Biden defends his memory in surprise speech after special counsel report

11-02-2024 10:11 AM

Ammon News - Joe Biden made a short last-minute speech on Thursday after a report from the justice department questioned his ability to remember key events and facts while also clearing him of criminal charges over his handling of highly classified materials.

In his fiery remarks, he sought to emphasize that he participated in a five hour interview for the investigation in the days after the 7 October attack on Israel, when he was occupied with pressing concerns. “I was in the middle of handling an international crisis,” he said.

He also read a section from the report that detailed the distinction between his handling of documents with Donald Trump’s.
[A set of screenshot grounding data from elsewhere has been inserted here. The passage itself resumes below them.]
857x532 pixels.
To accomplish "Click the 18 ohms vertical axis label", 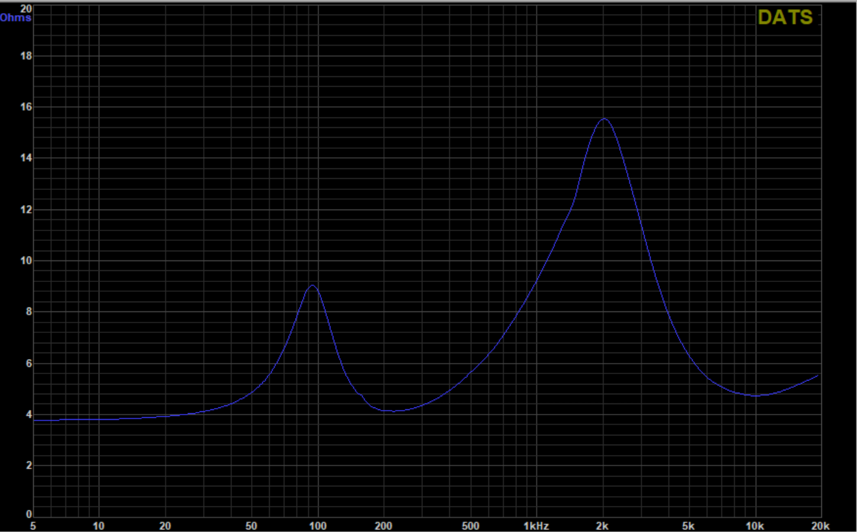I will pyautogui.click(x=26, y=55).
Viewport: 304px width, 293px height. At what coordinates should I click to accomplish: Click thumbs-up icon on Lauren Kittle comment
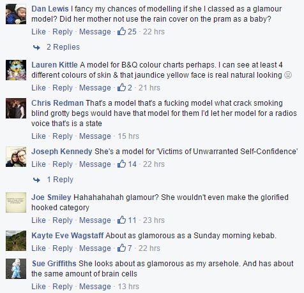coord(121,87)
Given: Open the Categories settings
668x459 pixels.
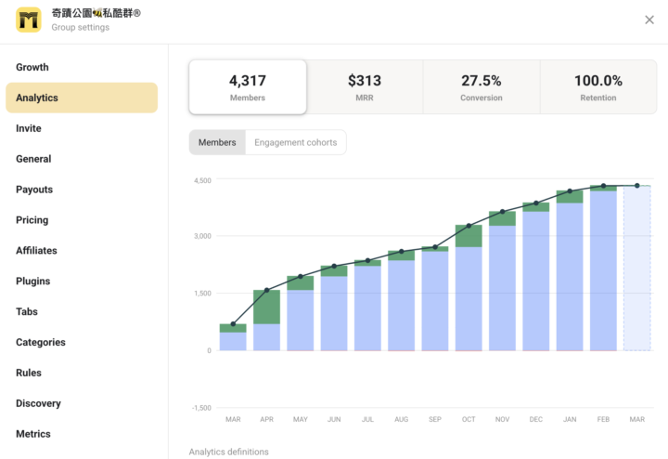Looking at the screenshot, I should [x=41, y=343].
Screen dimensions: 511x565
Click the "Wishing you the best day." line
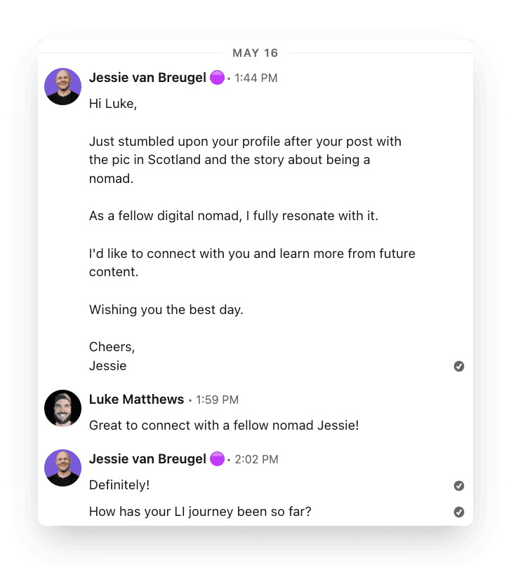[166, 310]
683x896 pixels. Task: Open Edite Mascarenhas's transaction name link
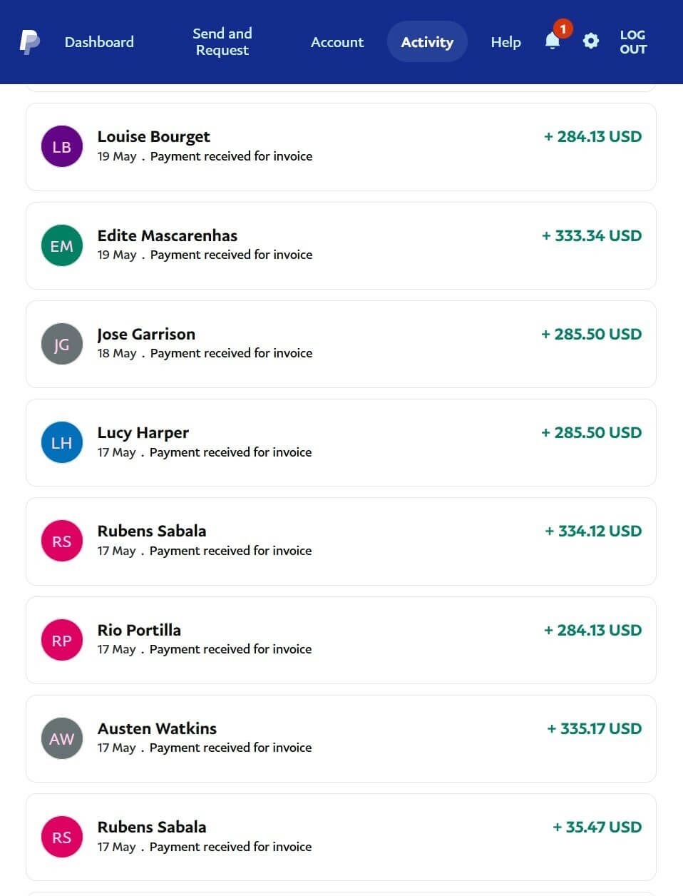(168, 235)
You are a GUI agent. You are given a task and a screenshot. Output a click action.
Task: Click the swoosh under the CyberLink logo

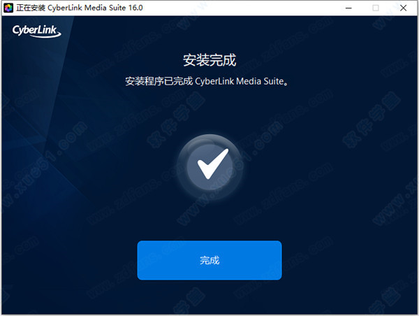click(x=46, y=36)
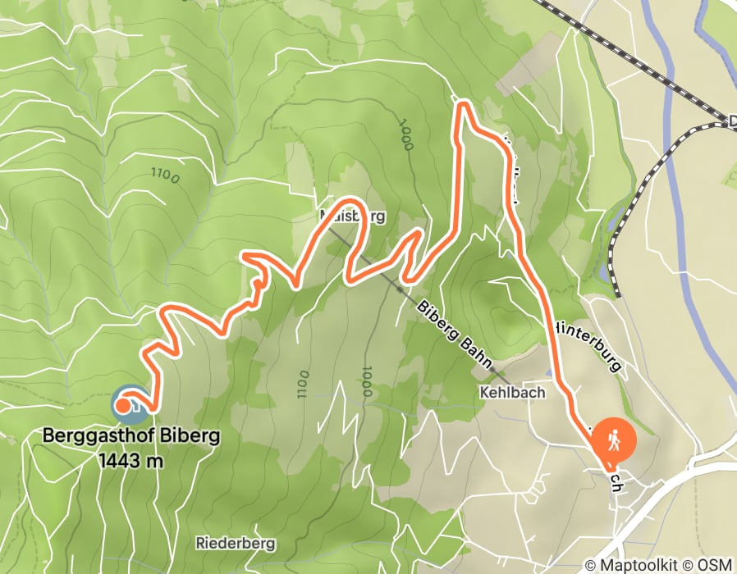Click the Berggasthof Biberg name label

[131, 435]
The former president notably instructed people in his circle to obscure and move documents at his private residence in Mar-a-Lago.
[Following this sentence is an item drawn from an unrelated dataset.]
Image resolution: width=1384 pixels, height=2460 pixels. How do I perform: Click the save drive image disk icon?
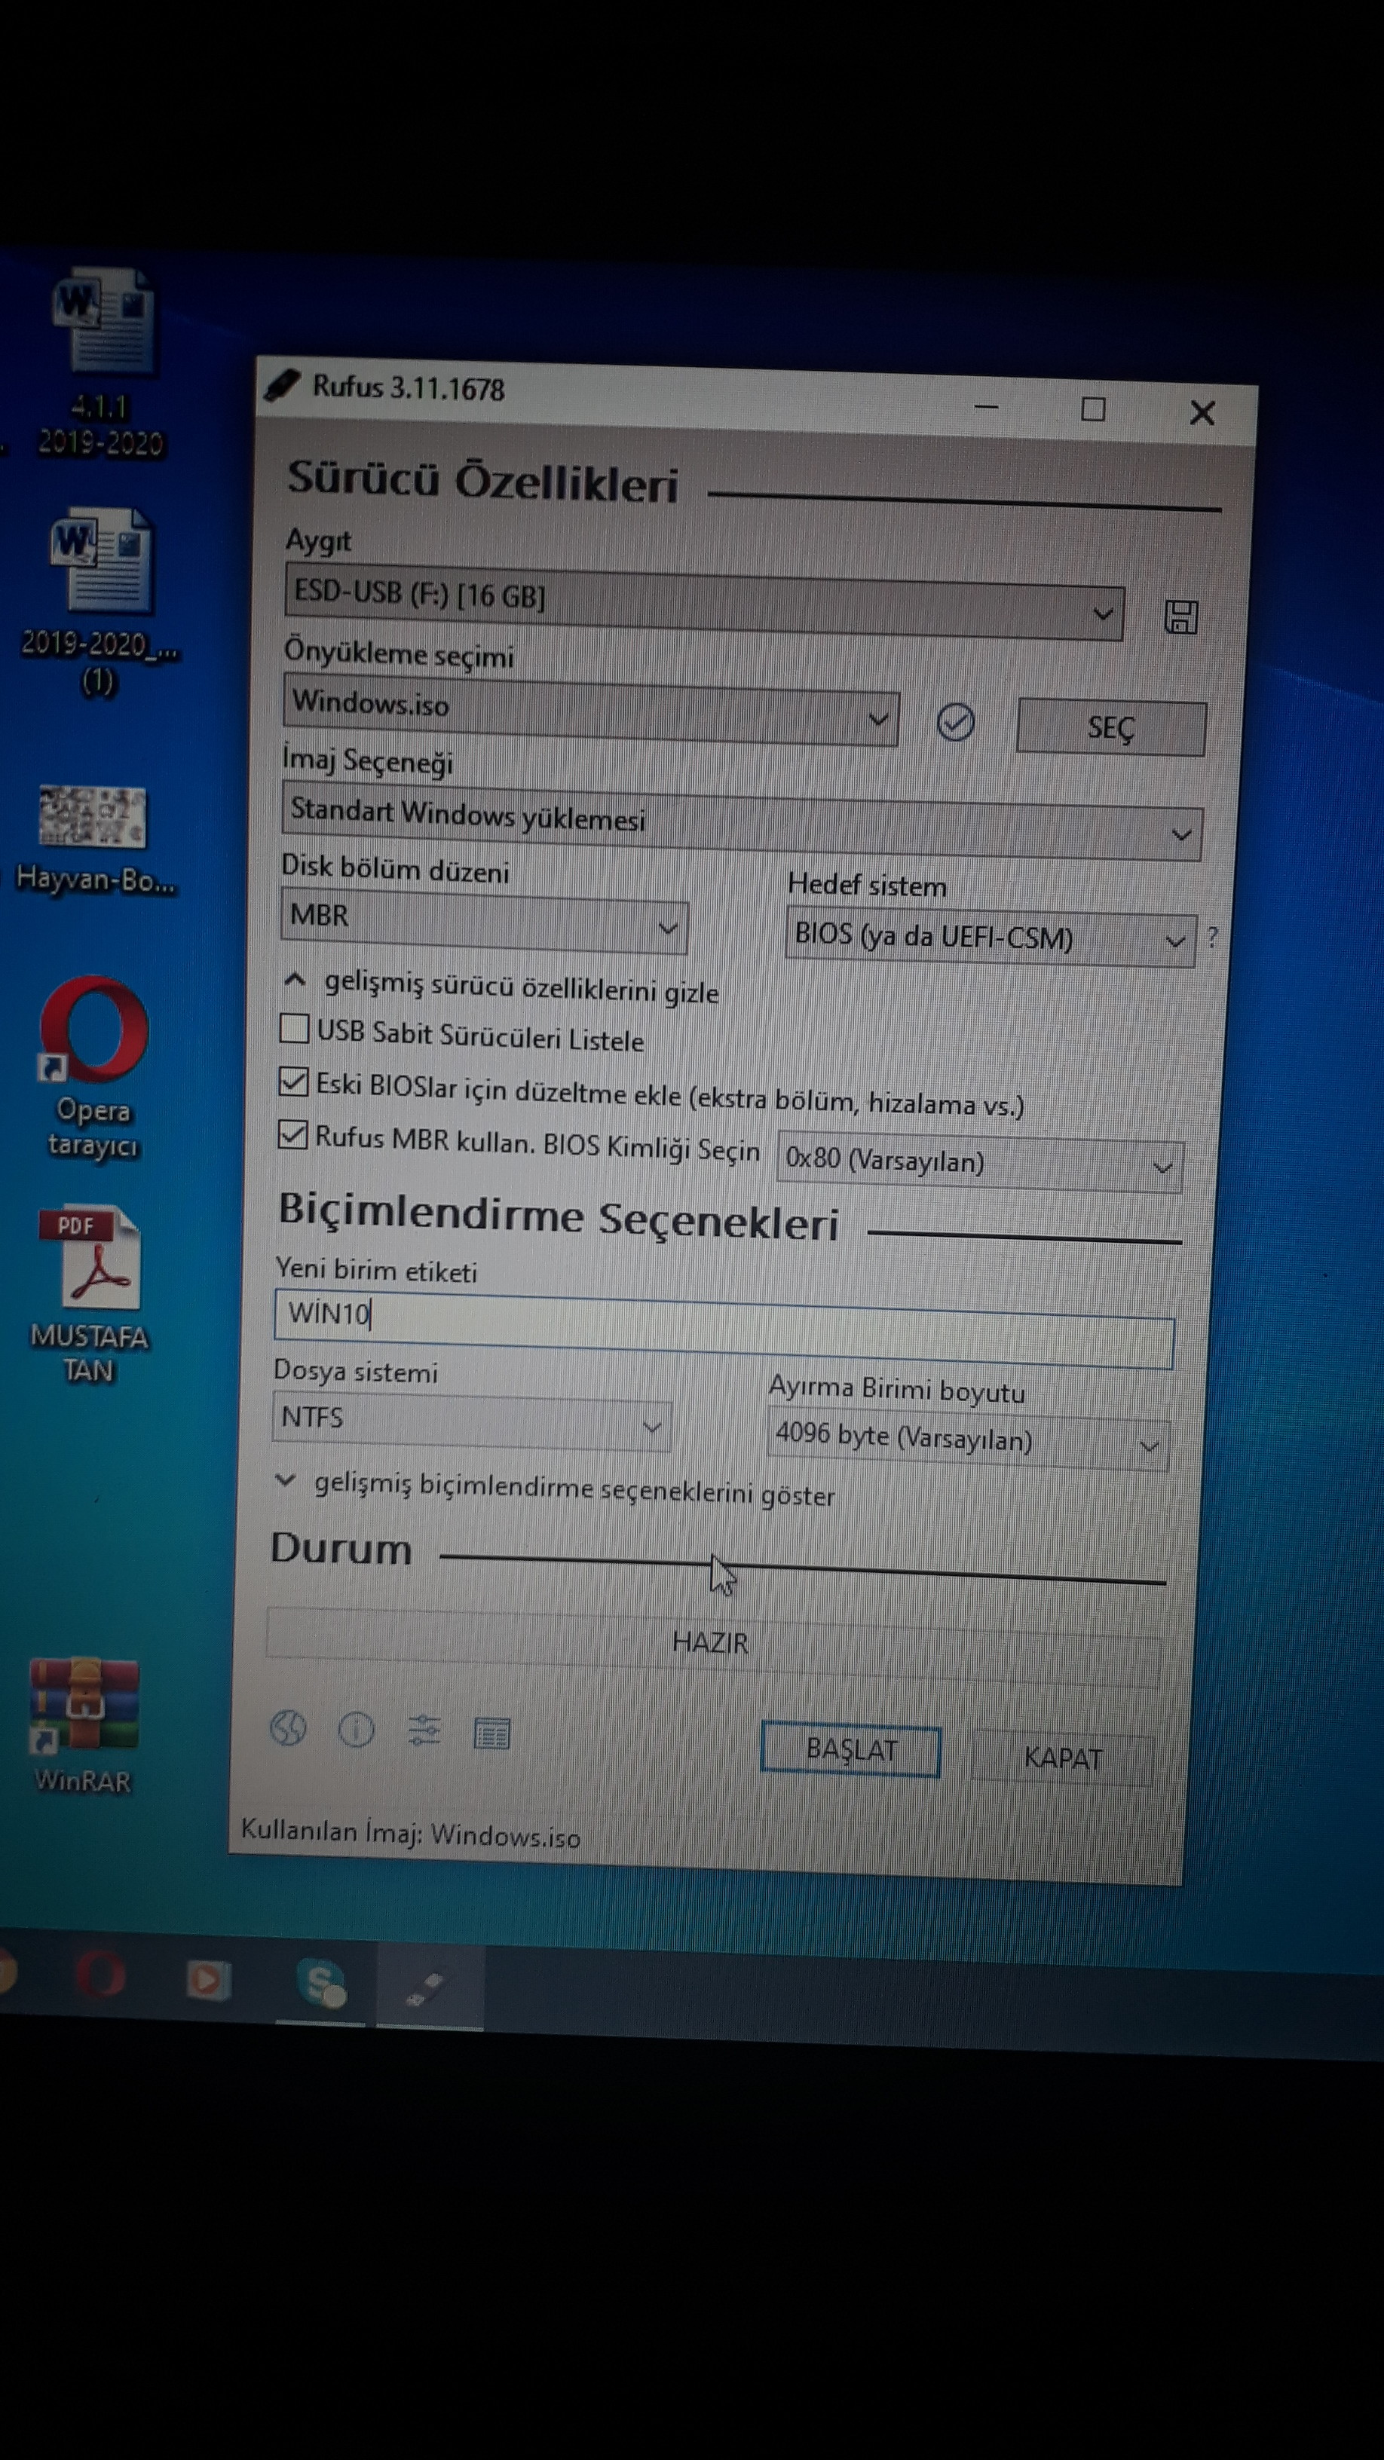click(x=1181, y=617)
“My memory is fine,” Biden also told a reporter when taking questions. However, Biden made one error in his remarks, mistaking Mexico and Egypt, in a response to a question on the Israel-Gaza conflict.

The year-long investigation by special counsel Robert Hur centered on Biden’s improper retention of highly classified documents from his time as a senator and as vice-president to Barack Obama.

Hur, a Republican, found that Biden “willfully” retained and disclosed the materials, including documents about military and foreign policy in Afghanistan. The report includes photos of documents inside a damaged cardboard box in the garage of his Delaware home. In his speech, Biden called the idea that he willfully retains documents “misleading and just plain wrong”.

Among the reasons Hur gave for not bringing charges was a concern that jurors would not believe that Biden knowingly kept the documents. The special counsel explicitly referenced the 81-year-old’s “significantly limited” memory – an incendiary topic in this year’s election – including his inability to remember what year his son Beau died.

“We have also considered that, at trial, Mr Biden would likely present himself to a jury, as he did during our interview of him, as a sympathetic, well-meaning, elderly man with a poor memory,” Hur wrote.

“Based on our direct interactions with and observations of him, he is someone for whom many jurors will want to identify reasonable doubt. It would be difficult to convince a jury that they should convict him – by then a former president well into his 80s – of a serious felony that requires a mental state of willfulness.”